Change #1277085 merged by Muehlenhoff:

[operations/puppet@production] Add component for forward port of Zookeeper 3.4

https://gerrit.wikimedia.org/r/1277085

Mentioned in SAL (#wikimedia-operations) [2026-04-24T14:00:06Z] <moritzm> imported zookeeper 3.4.13-6+deb11u1~wmf13u1 into component/zookeeper34 for trixie-wikimedia (forward port of Zookeeper 3.4 from Bullseye to Trixie) T424266

zookeeper 3.4.13-6+deb11u1~wmf13u1 can now be installed from component/zookeeper34 for trixie-wikimedia

Thank you very much, @MoritzMuehlenhoff. I'll test the new package early this week.

I was able to do some testing today with the new 3.4.13-6+deb11u1~wmf13u1 package (basic functionality, mixed bullseye / trixie cluster compatibility, etc.) and everything seems to work as expected.

One item I noticed while preparing my tests (container entrypoint emulating production) - it seems I overlooked the fact that we have a custom debian package providing a JMX-based prometheus exporter, which is installed via profile::prometheus::jmx_exporter and powers the Zookeeper grafana dashboard and alerts.

At present, we only have builds for bullseye published to apt.wikimedia.org, and will need to rebuild for trixie. I can take a look at that later this week, unless you have any concerns with going that route @MoritzMuehlenhoff.

I was able to do some testing today with the new 3.4.13-6+deb11u1~wmf13u1 package (basic functionality, mixed bullseye / trixie cluster compatibility, etc.) and everything seems to work as expected.

Excellent!

One item I noticed while preparing my tests (container entrypoint emulating production) - it seems I overlooked the fact that we have a custom debian package providing a JMX-based prometheus exporter, which is installed via profile::prometheus::jmx_exporter and powers the Zookeeper grafana dashboard and alerts.

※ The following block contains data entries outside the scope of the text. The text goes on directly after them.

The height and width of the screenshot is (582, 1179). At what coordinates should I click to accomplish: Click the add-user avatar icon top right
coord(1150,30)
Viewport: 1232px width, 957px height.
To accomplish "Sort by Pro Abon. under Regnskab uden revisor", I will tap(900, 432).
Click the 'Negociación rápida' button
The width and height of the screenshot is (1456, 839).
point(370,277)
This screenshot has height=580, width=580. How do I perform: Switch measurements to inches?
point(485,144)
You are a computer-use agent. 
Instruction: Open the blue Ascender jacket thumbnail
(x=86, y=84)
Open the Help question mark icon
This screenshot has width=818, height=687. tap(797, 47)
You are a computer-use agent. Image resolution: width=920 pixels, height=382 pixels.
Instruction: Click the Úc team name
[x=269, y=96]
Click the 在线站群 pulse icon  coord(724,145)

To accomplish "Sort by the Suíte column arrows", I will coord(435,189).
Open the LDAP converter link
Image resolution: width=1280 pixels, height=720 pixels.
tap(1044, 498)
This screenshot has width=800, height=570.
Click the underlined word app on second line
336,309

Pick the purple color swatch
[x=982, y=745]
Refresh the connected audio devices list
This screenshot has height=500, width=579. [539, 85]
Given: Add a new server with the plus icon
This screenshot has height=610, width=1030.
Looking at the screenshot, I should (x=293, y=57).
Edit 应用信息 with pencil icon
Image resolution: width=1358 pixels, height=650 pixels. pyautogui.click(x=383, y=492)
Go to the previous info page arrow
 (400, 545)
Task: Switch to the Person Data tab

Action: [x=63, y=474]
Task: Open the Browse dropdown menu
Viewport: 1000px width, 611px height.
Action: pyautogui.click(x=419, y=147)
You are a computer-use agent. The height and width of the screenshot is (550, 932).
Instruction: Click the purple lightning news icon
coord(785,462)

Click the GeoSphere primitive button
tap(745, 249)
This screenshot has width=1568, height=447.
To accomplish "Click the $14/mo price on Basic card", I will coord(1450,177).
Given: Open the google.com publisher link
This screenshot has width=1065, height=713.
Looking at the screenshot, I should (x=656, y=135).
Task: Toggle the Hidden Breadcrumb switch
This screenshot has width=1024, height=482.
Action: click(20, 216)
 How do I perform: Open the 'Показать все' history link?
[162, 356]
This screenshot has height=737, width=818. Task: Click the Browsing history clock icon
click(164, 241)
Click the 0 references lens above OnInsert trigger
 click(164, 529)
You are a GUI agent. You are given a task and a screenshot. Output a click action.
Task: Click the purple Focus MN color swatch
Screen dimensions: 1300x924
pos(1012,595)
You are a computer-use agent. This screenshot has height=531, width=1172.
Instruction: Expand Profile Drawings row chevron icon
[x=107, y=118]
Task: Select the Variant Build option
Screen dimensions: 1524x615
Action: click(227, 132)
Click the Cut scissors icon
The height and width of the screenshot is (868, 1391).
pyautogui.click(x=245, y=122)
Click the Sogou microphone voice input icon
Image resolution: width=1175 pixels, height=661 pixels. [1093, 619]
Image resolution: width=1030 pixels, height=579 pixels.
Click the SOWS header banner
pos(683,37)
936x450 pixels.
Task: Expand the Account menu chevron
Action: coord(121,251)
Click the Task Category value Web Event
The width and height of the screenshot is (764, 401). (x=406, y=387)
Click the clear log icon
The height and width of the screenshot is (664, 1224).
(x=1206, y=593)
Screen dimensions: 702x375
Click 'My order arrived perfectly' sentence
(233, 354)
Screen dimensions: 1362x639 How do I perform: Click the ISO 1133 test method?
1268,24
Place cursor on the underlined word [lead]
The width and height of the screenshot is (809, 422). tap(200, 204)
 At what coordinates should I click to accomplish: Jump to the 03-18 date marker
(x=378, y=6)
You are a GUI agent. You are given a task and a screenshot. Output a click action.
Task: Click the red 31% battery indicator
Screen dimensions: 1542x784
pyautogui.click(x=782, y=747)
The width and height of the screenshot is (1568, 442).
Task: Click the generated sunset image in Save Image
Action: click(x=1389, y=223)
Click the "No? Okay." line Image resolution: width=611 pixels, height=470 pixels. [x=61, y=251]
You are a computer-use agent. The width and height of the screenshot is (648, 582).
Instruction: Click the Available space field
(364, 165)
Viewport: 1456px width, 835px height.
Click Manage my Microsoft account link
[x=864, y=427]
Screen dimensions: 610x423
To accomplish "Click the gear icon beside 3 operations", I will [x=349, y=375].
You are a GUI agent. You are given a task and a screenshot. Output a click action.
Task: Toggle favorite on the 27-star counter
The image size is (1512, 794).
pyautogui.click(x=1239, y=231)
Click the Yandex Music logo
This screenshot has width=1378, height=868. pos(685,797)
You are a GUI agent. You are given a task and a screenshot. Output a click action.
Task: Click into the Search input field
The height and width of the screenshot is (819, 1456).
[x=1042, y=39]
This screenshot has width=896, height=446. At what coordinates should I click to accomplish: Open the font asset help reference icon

At present, we only have builds for bullseye published to apt.wikimedia.org, and will need to rebuild for trixie. I can take a look at that later this week, unless you have any concerns with going that route @MoritzMuehlenhoff.

You don't need to import anything :-) The jmx exporter is already available for trixie and in fact already used on various roles (e.g. the IDPs and kafka-text). It's the same package as also used on bullseye and bookworm (which works since it only contains four JAR archives). At some point we should update it (that work is tracked at https://phabricator.wikimedia.org/T341439), but it hasn't been a priority so far.

[...]
You don't need to import anything :-) The jmx exporter is already available for trixie and in fact already used on various roles (e.g. the IDPs and kafka-text). It's the same package as also used on bullseye and bookworm (which works since it only contains four JAR archives). At some point we should update it (that work is tracked at https://phabricator.wikimedia.org/T341439), but it hasn't been a priority so far.

Ah, thank you! I completely missed that this was already in use on non-bullseye hosts. Alright, then I think we're all set in terms of package dependencies.

There may be some additional trixie-specific changes I need to make to the puppet resources (e.g., I see some classpath tweaks for bookworm, though I suspect those are an artifact of the bookworm-and-later packages themselves, which we are not using), but I'll be able to sort that out as we go.